DOCUMENT SEGMENT
Noted researcher Gordon Lithgow is here interviewed on the future of the aging research field. The focus is on academic funding, career, and whether or not current mainstream efforts to slow aging via alteration of the operation of metabolism in order to slow damage are the right way to go. It can be argued that the major problem in aging research is that there simply is next to no funding in comparison to other fields of medical research. The research is thus stuck moving slowly, at a point of great potential but with limited progress towards a coherent community of researchers all heading in what is definitively agreed to be the right direction for therapies to control aging. This is not because the field is currently divided and that there is much left to determine about cellular metabolism in aging, but because the funding isn't large enough to plow through these problems in a reasonable amount of time and thus quickly determine and prove which of the available options for development are actually the basis for viable human therapies.

DATASET ENTRIES
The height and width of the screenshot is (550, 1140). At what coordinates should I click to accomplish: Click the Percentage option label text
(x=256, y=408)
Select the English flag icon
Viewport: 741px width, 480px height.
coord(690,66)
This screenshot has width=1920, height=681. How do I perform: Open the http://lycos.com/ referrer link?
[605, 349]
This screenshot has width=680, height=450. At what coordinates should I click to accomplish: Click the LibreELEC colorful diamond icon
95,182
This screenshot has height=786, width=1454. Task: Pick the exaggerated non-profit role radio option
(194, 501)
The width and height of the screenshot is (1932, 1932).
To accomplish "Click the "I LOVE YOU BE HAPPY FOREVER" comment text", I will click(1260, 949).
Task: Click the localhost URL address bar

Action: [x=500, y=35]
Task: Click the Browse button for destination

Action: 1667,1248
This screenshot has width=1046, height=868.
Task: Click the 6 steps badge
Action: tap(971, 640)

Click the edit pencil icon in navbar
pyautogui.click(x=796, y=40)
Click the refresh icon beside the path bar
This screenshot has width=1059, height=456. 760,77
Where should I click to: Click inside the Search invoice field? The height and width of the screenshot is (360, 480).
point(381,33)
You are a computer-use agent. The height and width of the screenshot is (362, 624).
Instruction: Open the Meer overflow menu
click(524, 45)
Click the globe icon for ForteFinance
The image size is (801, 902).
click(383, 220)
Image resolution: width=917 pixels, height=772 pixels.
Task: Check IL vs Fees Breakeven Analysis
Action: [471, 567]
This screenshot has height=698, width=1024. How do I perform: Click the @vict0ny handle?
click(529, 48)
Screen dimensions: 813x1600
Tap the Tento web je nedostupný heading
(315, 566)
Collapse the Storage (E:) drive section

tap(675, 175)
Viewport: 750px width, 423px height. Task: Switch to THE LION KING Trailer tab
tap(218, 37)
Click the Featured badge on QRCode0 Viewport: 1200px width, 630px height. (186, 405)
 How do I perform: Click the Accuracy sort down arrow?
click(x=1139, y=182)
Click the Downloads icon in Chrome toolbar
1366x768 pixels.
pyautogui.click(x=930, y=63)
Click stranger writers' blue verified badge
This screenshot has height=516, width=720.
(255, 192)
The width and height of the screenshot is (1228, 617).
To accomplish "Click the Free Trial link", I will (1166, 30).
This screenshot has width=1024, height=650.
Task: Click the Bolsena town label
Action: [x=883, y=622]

TASK ITEM
What does the passage on aging research identify as the major problem in that field? Rely only on the passage about aging research, not on the entries.

WRITTEN SOLUTION
There is next to no funding compared with other fields of medical research.